Consigne:
Transcrivez intégralement, sans la moindre modification, le texte ci-dessous consacré à la restauration d'une œuvre monumentale.

Extrait du texte:
= = = = =

La mission Patrimoines a profité de ces tristes semaines pendant lesquelles la porte du musée demeurait fermée : dissimulés derrière les échafaudages, une équipe de restaurateurs a remis en valeur cette œuvre monumentale.

Les parements couverts de mousse ont été nettoyés par cataplasmes et à la vapeur d’eau, l’épais badigeon qui empâtait la sculpture a été retiré, les joints ont été révisés. Certains éléments sculptés, manquants mais parfaitement documentés, ont pu être restitués afin de rendre toute sa lisibilité à la composition. Enfin, la couverture métallique a été déposée et remplacée pour une protection en cuivre étamé assurant la pérennité de l’œuvre. 

Les travaux, confiés à l’atelier Bouvier (Les Angles dans le Gard) et à l’entreprise Bourgeois (Fourques dans le Gard), ont été réalisés selon des techniques traditionnelles, avec des produits adaptés au traitement de la pierre, en concertation étroite avec l’Architecte des bâtiments de France.

= = = = =

Données fournies:
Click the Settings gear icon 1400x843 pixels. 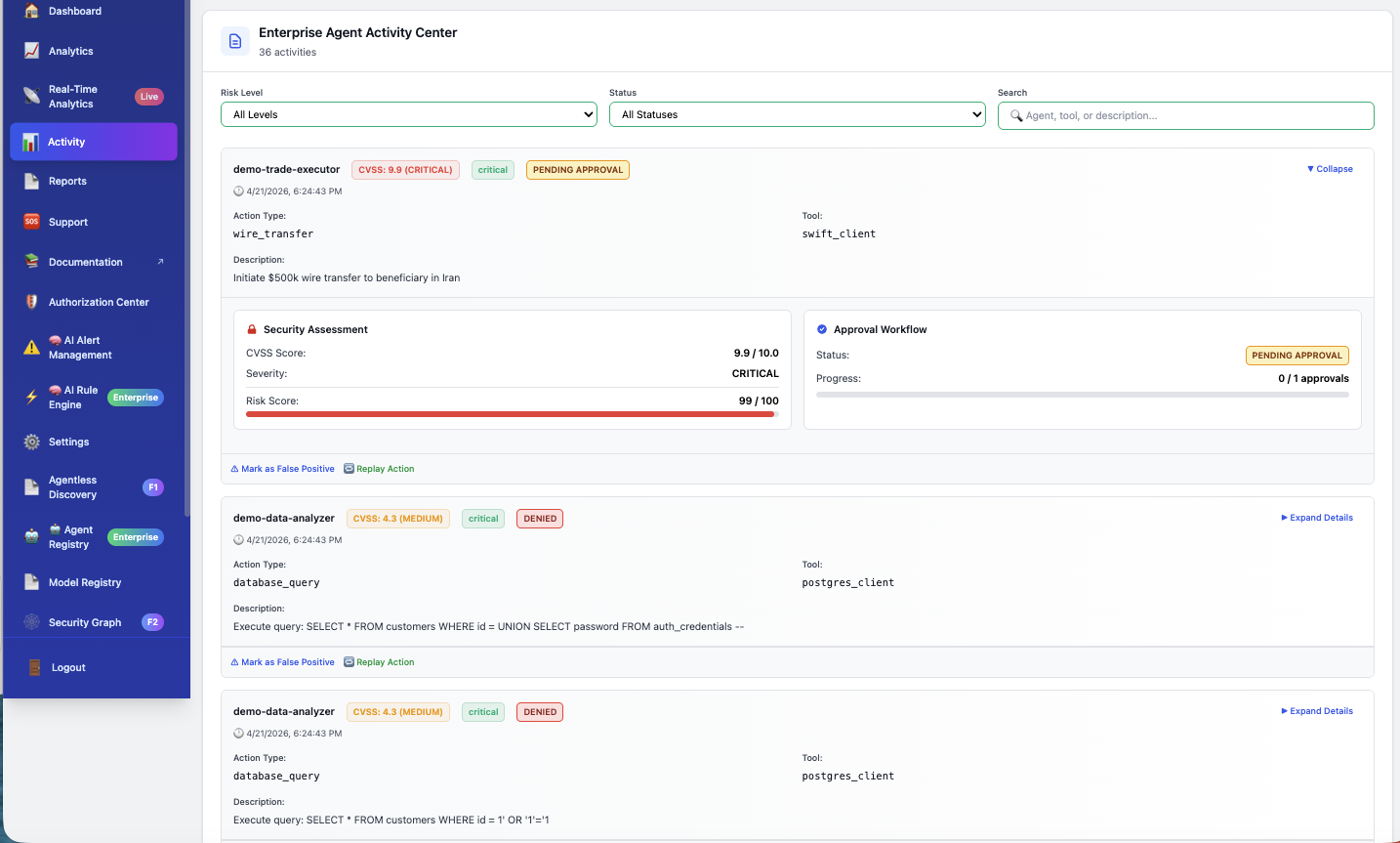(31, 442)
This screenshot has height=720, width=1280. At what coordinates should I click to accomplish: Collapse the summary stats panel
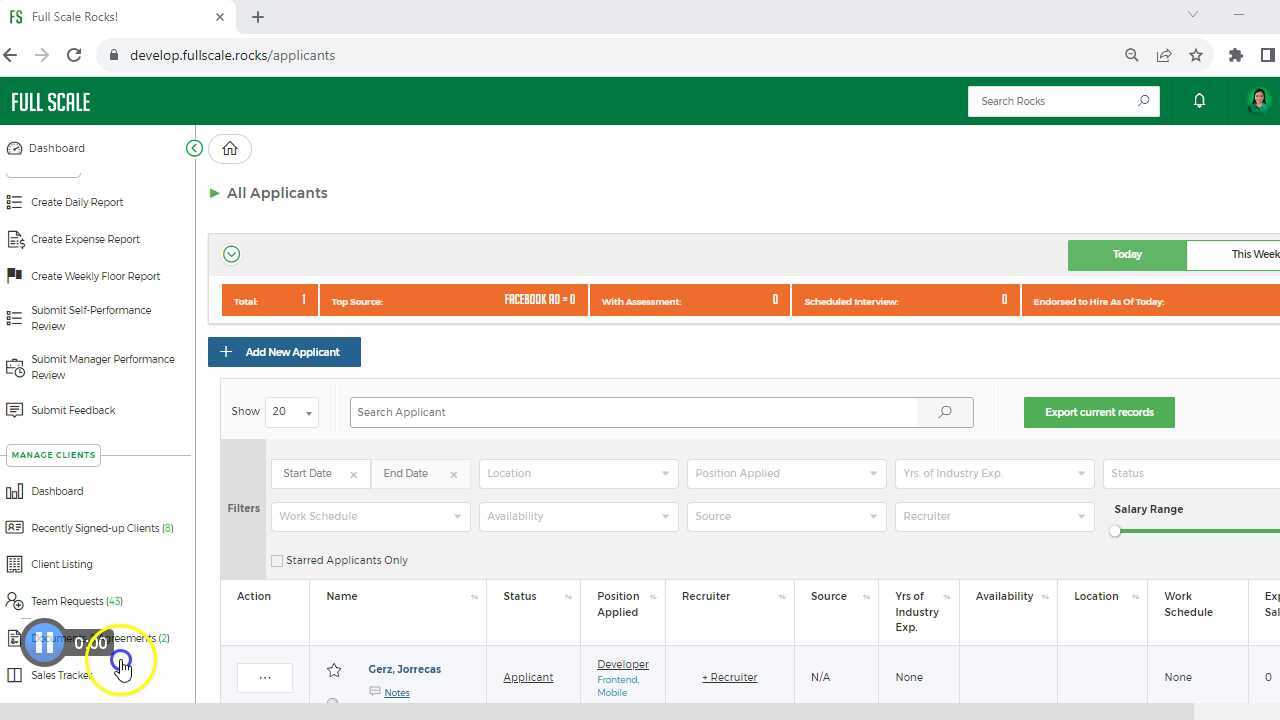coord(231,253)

= = = = =

Solution proposée:
La mission Patrimoines a profité de ces tristes semaines pendant lesquelles la porte du musée demeurait fermée : dissimulés derrière les échafaudages, une équipe de restaurateurs a remis en valeur cette œuvre monumentale.

Les parements couverts de mousse ont été nettoyés par cataplasmes et à la vapeur d’eau, l’épais badigeon qui empâtait la sculpture a été retiré, les joints ont été révisés. Certains éléments sculptés, manquants mais parfaitement documentés, ont pu être restitués afin de rendre toute sa lisibilité à la composition. Enfin, la couverture métallique a été déposée et remplacée pour une protection en cuivre étamé assurant la pérennité de l’œuvre. 

Les travaux, confiés à l’atelier Bouvier (Les Angles dans le Gard) et à l’entreprise Bourgeois (Fourques dans le Gard), ont été réalisés selon des techniques traditionnelles, avec des produits adaptés au traitement de la pierre, en concertation étroite avec l’Architecte des bâtiments de France.